The banking sector clean-up, initiated by the Bank of Ghana (BoG) in 2017, was a comprehensive effort to address systemic weaknesses and restore confidence in the financial system. The exercise involved the revocation of licenses of insolvent banks, mergers of some banks, and the creation of the Consolidated Bank Ghana (CBG) to absorb selected assets and liabilities of the affected banks.

While the clean-up was necessary to safeguard the stability of the financial sector and protect depositor funds, it also led to significant disruptions and losses for depositors, particularly those with funds locked up in collapsed banks. Recognizing the plight of affected depositors, the government has taken steps to provide relief and ensure that depositors receive their funds in a timely manner.

During the press briefing, Hon. Abena Asare provided insights into the government’s plan to compensate depositors and restore confidence in the banking sector. She revealed that the GHS4 billion allocation is part of the government’s broader commitment to financial sector reforms and inclusive growth. The funds will be disbursed through the Receiver appointed by the BoG to manage the assets and liabilities of the collapsed banks.

Furthermore, Hon. Asare emphasized the government’s determination to ensure transparency, accountability, and fairness in the compensation process. She assured depositors that the government is committed to resolving outstanding issues related to the banking sector clean-up in a manner that prioritizes their interests and rights. To this end, she announced the establishment of a dedicated helpline and information center to assist depositors with inquiries and claims related to the compensation scheme.

In addition to the compensation package, Hon. Abena Asare highlighted the government’s efforts to strengthen regulatory oversight, enhance corporate governance standards, and promote financial inclusion in the banking sector. She emphasized the importance of maintaining a sound and resilient financial system that can support economic growth and development in Ghana.

The announcement of the GHS4 billion compensation package was met with mixed reactions from various stakeholders. While some welcomed the government’s intervention as a positive step towards addressing the grievances of affected depositors, others expressed concerns about the adequacy of the allocated funds and the pace of the compensation process.

Civil society organizations and consumer advocacy groups called for greater transparency and accountability in the management of the compensation scheme. They urged the government to ensure that all eligible depositors receive their funds without delay and that the process is free from political interference or favoritism.

Economists and financial analysts cautioned that the banking sector clean-up has exposed underlying vulnerabilities and structural challenges within the financial system that need to be addressed comprehensively. They stressed the importance of implementing reforms to strengthen risk management, improve corporate governance, and enhance regulatory supervision to prevent a recurrence of similar crises in the future.

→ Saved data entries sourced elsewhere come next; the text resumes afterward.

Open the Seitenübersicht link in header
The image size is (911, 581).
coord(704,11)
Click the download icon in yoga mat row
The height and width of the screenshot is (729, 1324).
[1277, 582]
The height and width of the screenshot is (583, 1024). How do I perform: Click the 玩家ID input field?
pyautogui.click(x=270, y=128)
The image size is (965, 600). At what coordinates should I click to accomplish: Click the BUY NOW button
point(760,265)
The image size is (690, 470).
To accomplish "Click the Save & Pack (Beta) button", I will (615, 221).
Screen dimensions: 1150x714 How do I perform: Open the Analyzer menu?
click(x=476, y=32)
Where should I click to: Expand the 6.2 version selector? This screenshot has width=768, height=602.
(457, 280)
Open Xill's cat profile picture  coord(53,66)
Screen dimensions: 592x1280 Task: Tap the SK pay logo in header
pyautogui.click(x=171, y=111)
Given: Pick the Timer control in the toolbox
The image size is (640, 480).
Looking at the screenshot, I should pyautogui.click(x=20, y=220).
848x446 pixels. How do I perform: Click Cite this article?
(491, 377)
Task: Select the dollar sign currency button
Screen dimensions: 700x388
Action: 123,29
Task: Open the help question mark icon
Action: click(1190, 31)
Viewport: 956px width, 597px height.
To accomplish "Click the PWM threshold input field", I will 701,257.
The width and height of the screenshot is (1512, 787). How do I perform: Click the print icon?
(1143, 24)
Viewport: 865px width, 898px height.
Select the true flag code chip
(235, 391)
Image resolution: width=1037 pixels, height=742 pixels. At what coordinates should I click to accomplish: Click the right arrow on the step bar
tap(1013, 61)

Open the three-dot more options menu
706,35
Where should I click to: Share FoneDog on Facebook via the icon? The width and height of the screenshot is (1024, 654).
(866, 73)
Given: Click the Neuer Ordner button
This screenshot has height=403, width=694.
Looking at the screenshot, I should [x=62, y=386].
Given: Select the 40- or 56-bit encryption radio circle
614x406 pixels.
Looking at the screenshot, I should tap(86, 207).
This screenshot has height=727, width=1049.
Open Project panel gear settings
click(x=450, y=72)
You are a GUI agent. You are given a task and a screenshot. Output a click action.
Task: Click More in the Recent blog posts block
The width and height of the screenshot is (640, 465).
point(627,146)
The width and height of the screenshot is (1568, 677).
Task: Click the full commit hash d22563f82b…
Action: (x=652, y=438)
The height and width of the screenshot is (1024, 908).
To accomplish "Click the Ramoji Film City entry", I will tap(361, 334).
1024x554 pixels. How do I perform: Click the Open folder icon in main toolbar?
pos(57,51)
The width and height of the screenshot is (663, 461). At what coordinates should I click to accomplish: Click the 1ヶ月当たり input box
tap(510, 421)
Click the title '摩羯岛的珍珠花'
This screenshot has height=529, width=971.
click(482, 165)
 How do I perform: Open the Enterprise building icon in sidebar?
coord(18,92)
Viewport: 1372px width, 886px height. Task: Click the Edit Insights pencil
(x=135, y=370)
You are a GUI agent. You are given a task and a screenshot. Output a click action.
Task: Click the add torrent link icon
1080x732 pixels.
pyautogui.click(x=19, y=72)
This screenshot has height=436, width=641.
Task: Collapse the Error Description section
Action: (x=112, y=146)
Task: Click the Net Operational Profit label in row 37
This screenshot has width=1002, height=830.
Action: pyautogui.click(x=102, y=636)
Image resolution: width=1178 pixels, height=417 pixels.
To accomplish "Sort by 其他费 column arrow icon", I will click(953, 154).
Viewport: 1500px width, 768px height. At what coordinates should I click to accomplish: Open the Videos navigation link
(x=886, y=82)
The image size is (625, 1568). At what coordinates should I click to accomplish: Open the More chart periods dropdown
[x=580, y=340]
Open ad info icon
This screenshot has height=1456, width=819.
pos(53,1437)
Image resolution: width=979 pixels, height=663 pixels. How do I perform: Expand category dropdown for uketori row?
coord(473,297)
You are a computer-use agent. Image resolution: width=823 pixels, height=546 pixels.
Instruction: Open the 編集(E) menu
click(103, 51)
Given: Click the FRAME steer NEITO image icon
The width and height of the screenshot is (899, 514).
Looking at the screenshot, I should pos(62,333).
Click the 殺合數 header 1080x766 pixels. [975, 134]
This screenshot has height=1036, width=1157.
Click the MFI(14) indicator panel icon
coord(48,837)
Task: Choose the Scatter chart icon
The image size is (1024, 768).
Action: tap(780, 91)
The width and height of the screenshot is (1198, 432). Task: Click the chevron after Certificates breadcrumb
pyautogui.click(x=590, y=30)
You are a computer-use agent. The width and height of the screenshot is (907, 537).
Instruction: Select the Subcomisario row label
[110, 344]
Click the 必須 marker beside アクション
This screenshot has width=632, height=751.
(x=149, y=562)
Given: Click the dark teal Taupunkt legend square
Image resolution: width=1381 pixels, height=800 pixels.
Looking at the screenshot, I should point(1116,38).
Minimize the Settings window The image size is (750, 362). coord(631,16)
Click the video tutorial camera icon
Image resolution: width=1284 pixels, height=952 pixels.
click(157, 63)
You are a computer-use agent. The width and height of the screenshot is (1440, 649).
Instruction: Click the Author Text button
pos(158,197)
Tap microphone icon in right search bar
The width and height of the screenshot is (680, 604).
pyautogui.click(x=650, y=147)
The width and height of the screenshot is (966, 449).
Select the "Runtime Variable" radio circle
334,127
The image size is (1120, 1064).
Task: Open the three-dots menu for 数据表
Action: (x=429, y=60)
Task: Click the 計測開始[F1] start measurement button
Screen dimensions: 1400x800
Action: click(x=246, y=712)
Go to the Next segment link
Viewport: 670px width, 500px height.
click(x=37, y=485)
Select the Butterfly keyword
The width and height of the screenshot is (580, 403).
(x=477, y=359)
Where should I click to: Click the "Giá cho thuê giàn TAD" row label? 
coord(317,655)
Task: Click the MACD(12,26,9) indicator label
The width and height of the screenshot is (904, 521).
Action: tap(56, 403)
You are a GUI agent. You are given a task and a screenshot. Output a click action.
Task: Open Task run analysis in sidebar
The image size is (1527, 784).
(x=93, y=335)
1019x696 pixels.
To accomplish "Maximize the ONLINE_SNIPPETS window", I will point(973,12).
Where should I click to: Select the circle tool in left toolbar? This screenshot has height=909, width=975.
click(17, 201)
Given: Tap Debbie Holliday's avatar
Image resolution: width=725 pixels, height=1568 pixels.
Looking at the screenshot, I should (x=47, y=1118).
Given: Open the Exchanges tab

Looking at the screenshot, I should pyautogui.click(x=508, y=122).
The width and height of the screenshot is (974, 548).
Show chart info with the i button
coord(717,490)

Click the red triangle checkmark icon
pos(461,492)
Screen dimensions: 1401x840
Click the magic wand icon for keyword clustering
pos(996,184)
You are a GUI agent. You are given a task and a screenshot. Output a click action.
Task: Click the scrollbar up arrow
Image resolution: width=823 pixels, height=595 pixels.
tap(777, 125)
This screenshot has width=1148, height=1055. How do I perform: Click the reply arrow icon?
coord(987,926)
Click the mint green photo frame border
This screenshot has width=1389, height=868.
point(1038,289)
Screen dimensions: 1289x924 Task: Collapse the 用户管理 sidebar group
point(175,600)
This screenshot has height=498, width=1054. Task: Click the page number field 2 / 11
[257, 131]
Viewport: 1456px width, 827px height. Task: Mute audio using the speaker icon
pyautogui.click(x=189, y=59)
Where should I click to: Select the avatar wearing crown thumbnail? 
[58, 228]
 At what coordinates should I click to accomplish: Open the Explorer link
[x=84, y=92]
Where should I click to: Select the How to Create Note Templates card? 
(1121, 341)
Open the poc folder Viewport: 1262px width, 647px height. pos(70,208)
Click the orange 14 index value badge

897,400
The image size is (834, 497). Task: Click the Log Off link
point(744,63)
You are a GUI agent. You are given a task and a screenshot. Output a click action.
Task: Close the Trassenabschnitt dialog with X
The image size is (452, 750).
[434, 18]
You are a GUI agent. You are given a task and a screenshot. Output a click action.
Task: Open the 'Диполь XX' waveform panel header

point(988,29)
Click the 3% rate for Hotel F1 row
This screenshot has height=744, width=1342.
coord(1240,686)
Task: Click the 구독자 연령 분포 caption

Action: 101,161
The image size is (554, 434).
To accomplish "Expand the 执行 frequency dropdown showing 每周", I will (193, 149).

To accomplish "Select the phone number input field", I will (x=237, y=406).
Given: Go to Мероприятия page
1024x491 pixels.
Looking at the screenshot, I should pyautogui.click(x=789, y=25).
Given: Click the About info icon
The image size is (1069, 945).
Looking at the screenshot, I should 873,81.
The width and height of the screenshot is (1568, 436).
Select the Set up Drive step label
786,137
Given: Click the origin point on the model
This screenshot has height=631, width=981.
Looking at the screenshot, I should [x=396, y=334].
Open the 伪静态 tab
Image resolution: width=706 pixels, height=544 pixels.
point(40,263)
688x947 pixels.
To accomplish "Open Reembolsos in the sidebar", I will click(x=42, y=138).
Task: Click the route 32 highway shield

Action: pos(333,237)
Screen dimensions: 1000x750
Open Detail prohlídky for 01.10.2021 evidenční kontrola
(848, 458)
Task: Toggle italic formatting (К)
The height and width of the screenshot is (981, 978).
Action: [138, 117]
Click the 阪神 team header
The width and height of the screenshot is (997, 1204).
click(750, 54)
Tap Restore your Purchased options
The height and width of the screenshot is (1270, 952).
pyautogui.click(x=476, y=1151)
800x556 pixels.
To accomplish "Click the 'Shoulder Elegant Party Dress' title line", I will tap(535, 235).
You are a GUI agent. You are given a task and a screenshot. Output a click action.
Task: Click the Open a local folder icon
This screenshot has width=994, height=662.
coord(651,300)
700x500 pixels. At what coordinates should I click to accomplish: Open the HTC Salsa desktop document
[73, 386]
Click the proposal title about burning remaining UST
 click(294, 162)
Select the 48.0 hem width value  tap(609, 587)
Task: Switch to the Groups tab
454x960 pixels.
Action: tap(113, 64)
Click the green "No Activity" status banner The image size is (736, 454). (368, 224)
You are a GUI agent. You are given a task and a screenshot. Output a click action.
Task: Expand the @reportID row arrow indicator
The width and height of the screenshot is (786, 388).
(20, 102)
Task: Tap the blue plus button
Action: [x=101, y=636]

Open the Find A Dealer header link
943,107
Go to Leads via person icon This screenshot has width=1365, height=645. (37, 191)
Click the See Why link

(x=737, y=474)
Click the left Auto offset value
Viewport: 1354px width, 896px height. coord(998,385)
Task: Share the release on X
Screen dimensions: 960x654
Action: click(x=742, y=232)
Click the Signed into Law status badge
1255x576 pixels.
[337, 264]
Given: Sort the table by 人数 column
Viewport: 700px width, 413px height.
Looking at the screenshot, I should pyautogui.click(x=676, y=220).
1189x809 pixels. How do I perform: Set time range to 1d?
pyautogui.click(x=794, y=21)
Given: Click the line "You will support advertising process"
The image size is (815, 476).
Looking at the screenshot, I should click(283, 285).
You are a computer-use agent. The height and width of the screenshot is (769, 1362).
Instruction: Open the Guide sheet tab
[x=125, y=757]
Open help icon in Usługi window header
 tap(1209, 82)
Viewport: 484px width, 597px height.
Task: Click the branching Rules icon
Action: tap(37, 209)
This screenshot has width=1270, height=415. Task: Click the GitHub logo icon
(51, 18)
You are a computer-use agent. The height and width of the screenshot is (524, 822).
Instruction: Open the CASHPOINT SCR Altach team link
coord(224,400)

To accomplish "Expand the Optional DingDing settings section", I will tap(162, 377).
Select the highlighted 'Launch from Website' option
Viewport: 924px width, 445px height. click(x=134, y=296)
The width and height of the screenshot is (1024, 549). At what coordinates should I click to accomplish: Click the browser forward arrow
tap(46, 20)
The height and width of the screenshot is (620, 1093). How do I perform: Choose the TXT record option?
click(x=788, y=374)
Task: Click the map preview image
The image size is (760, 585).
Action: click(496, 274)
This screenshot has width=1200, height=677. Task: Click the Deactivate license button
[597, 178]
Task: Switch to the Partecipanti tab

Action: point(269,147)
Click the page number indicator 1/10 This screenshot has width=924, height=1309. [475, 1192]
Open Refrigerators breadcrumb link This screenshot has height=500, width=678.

In conclusion, the government’s decision to allocate GHS4 billion to compensate depositors affected by the banking sector clean-up reflects its commitment to restoring trust and stability in the financial sector. However, the success of the compensation scheme will ultimately depend on the effectiveness of its implementation and the government’s ability to address the root causes of the crisis. As stakeholders continue to monitor developments in the banking sector, the focus remains on promoting transparency, accountability, and resilience to ensure the long-term sustainability of Ghana’s financial system.